Gilbert Rohde, New-Yorkais et designer industriel en herbe, est entré dans le showroom d'Herman Miller à Grand Rapids à la recherche d'un emploi en juillet 1930. Le pays était au milieu de la Grande Dépression et l'entreprise au bord de la faillite. Après un voyage en Europe en 1927, Rohde est revenu avec des idées inspirées du style Bauhaus qui convenaient mieux à l'architecture et aux modes de vie contemporains en Amérique. Inspiré par son ancien camarade du lycée Stuyvesant, Lewis Mumford, dont les écrits ont rendu les idées sur l'architecture et les villes plus accessibles, Rohde a cherché à produire des meubles modernes non seulement pour des particuliers fortunés, mais pour tout le monde.
« Ce qui est le plus intéressant dans une maison, ce sont les gens qui y vivent » déclare Rohde à De Pree. « Je conçois pour eux. »
Dans son argumentaire de vente adressé au fondateur d'Herman Miller, D.J. De Pree, Rohde a mis en avant l’importance d’une conception centrée sur l’humain. « Ce qui est le plus intéressant dans une maison, ce sont les gens qui y vivent » déclare Rohde à De Pree. « Je conçois pour eux. » Décrit comme un « parleur vif et persuasif » dans une nécrologie de 1944 du magazine Interiors, Rohde est parvenu à convaincre De Pree de prendre un risque et de transformer entièrement l'activité d'Herman Miller, pour en faire l'entreprise mastodonte qu'elle est aujourd'hui.
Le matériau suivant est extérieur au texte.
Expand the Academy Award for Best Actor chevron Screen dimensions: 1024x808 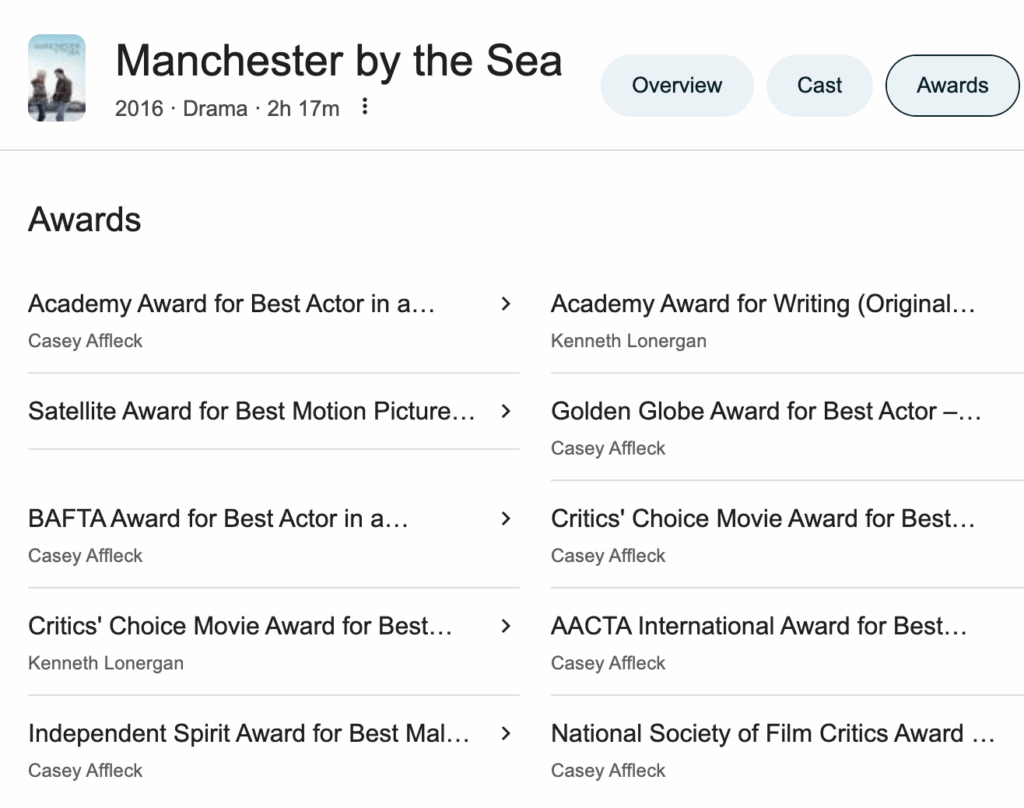tap(506, 304)
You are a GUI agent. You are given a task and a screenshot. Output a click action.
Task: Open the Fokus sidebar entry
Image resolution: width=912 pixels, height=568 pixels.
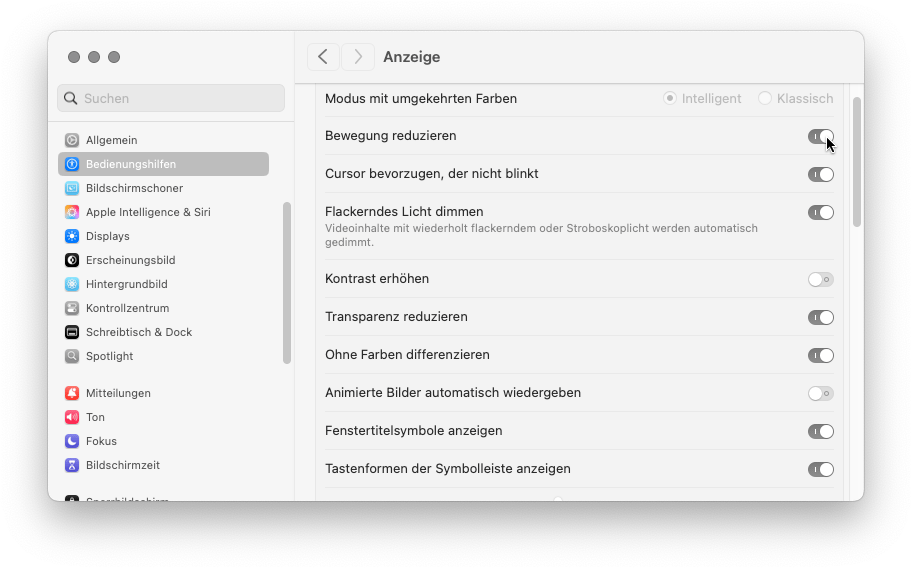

L'accent mis sur les reproductions antiques disparaît alors, remplacé par des meubles modernes répondant aux attentes du public, un genre jamais vu dans les ateliers de menuiserie de l'ouest du Michigan.
Au sein d'Herman Miller, G. Rohde a démontré l'impact que le design pouvait avoir sur l'exploitation d'une entreprise. Il est intervenu non seulement sur la conception de produits, mais également sur l'évolution des procédés de fabrication et sur les stratégies de vente, en produisant les premiers catalogues et showrooms dédiés au mobilier moderne. Il a catapulté l'entreprise de l'ouest du Michigan sur la scène mondiale lors de l'Exposition universelle de Chicago de 1933 en meublant les chambres du pavillon Design for Living House avec des meubles modulaires et aux lignes épurées. Vues par des millions de personnes lors de l'exposition, les créations de Rohde ont fait les gros titres des magazines comme House Beautiful et DOMUS. Les jalons étaient posés et les idées de Rohde en matière de modularité et de recherche d'innovation liée aux matériaux et à la fabrication font partie des fondamentaux des activités d'Herman Miller.
De 1936 jusqu'à sa mort subite en 1944, Rohde a collaboré avec Peggy Ann Mack, une artiste et designer industrielle formée au Pratt Institute et au Design Laboratory, une école de design gratuite créée par la Works Progress Administration et dirigée par Rohde. Mack a été embauchée dans l'équipe de Rohde et a travaillé sur le showroom, les expositions et le design produit. Elle est reconnue comme l'illustratrice des designs remarquables et biomorphiques du catalogue moderne Herman Miller de 1941. Mack et Rohde se sont également mariés cette année-là. Au cours de ses années en studio, la conception de meubles est passée d'un design strictement rectiligne et modulaire à l'intégration de formes organiques qui émergeaient dans l'art contemporain et qui allaient définir le design moderne du milieu du siècle.
Le génie de Rohde résidait dans son intérêt universel pour la culture en général. Avant de se lancer dans le design industriel, il a été critique de musique et de théâtre, dessinateur de bandes dessinées et illustrateur de mode. Sa capacité à identifier les changements dans la société a permis à Rohde d’anticiper les attentes du public.